JOAN BEDRIN MURRAY, J.T.C.
THIS MOTION WAS _X__ OPPOSED ___ UNOPPOSED
1 A LETTER OPINION IS ATTACHED HERETO AND INCORPORATED HEREIN.
2 NOT FOR PUBLICATION WITHOUT APPROVAL OF THE TAX COURT COMMITTEE ON OPINIONS
TAX COURT OF NEW JERSEY
Joan Bedrin Murray Bergen County Justice Center Judge 10 Main Street, Room 201 Hackensack, New Jersey 07601 (609) 815-2922 Ext. 54660
December 9, 2019
Jason A. Cherchia, Esq. O’Donnell McCord P.C. 15 Mt. Kemble Avenue Morristown, New Jersey 07960
Thomas M. Olson, Esq. McKirdy, Riskin, Olson & Dellapelle, P.C. 136 South Street P.O. Box 2379 Morristown, New Jersey 07962
Re: Carole J. Dick Balmer v. Township of Holmdel Block 9, Lot 17.4 Docket No. 014488-2015
Dear Counsel:
This is the court’s opinion with respect to the motion for summary judgment filed by
plaintiff, Carole J. Dick Balmer (“plaintiff”), and the cross-motion for summary judgment filed by
defendant, Township of Holmdel (“defendant”). Ms. Balmer seeks to vacate the Judgment of the
Ocean County Board of Taxation imposing rollback taxes for tax years 2012 and 2013. The thrust
of her argument is that a temporary cessation of farming on the above-captioned property (“subject
property”), absent using it for another purpose, does not constitute a change in use, and is not
sufficient to trigger the farmland rollback assessment provisions of N.J.S.A. 54:4-23.8. Next,
3 plaintiff asserts that the imposition of rollback taxes in this matter runs contrary to the legislative
history of N.J.S.A. 54:4-23.8. Defendant, conversely, urges that plaintiff’s cessation of farming
on the property does, in fact, constitute a change in use, and is sufficient to trigger farmland
rollback taxes as a matter of law. For the reasons set forth below, plaintiff’s motion for summary
judgment is denied, and defendant’s cross-motion for summary judgment is granted.
I. Findings of Fact
The material facts are undisputed. The subject property is located in Holmdel Township at
96 Middletown Road, and is designated as Block 9, Lot 17.04 on the Tax Map of the Township of
Holmdel. The subject consists of approximately twelve acres of land that was assessed as farmland
up to and including tax year 2013, and includes plaintiff’s primary residence. An inspection by
Holmdel’s tax assessor revealed that the barn had collapsed and was no longer in use, weeds and
tall grass covered the bulk of the property, and there was no farming equipment or farming activity
in sight. Plaintiff advised the tax assessor that she did not intend to resume farming activity on the
subject property, although the record reveals she initially considered the cessation of farming to
be temporary. Plaintiff offers that she became ill at the same time her farmer retired, and she was
unable to replace him. As such, she did not seek farmland assessment for tax year 2014 or later.

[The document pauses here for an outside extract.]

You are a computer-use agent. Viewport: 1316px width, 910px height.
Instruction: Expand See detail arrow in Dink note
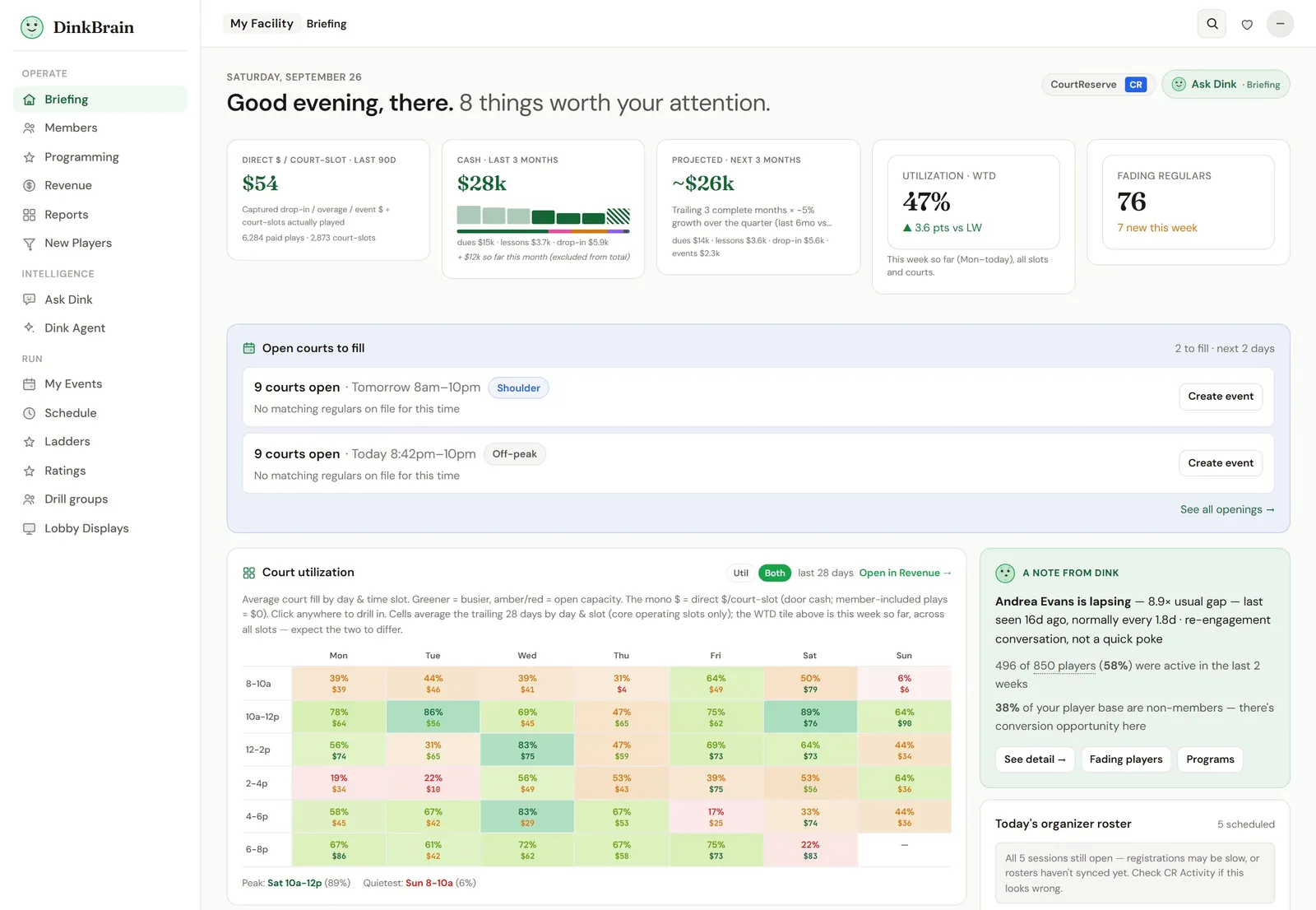point(1035,759)
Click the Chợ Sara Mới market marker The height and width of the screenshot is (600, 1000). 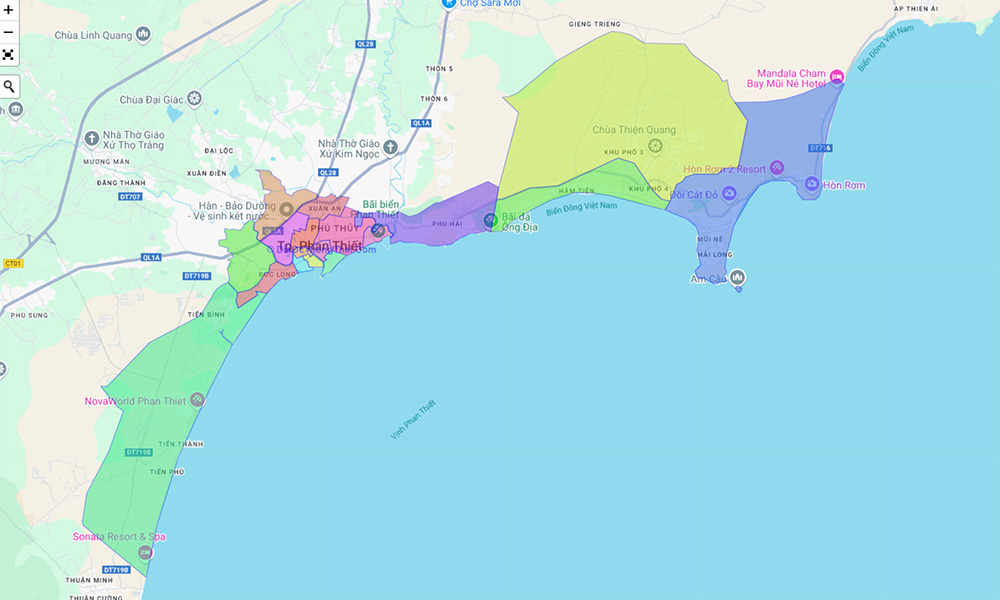pyautogui.click(x=449, y=4)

On or about August 21, 2015, defendant filed a complaint with the Monmouth County
Board of Taxation (“County Board”) seeking to invoke rollback taxes on the subject. The basis
for the relief was that the subject property had a change in use in 2014, namely, that there had been
an abandonment of farming. On September 9, 2015, the County Board issued a judgment granting
the imposition of rollback taxes in the amount of $12,426.07 for tax year 2013, and in the amount
of $11,357.06 for tax year 2012, totaling $23,783.13. On October 28, 2015, plaintiff filed the
instant appeal alleging that there was no such abandonment nor change in use of the property in
4 tax year 2014. In short, plaintiff concedes that the property was not being farmed, but maintains
that it was not converted to any other use, and remained vacant and available for farming.
II. Analysis
A. The Standard for Determining Ripeness for Summary Judgment
Summary judgment should be granted if “the pleadings, depositions, answers to
interrogatories and admissions on file, together with the affidavits, if any, show that there is no
genuine issue as to any material fact challenged and that the moving party is entitled to a judgment
or order as a matter of law.” R. 4:46-2(c). An issue of fact is genuine “only if considering the
burden of persuasion at trial, the evidence submitted by the parties on the motion, together with all
legitimate inferences therefrom favoring the non-moving party, would require submission of the
issue to the trier of fact.” Ibid. Although the evidence is to be viewed most favorably toward the
non-moving party, summary judgment may not be denied simply because the non-movant
demonstrates the existence of a disputed fact. Brill v. Guardian Life Ins. Co. of Am., 142 N.J. 520,
540-41 (1995). Rather, denial is appropriate only where the evidence is of such a quality and
quantity that reasonable minds could return a finding favorable to the party opposing the motion.
Id. at 534, 540.
Here, the record reveals the absence of genuine issues of material fact. Hence, the matter
is ripe for determination in a summary manner.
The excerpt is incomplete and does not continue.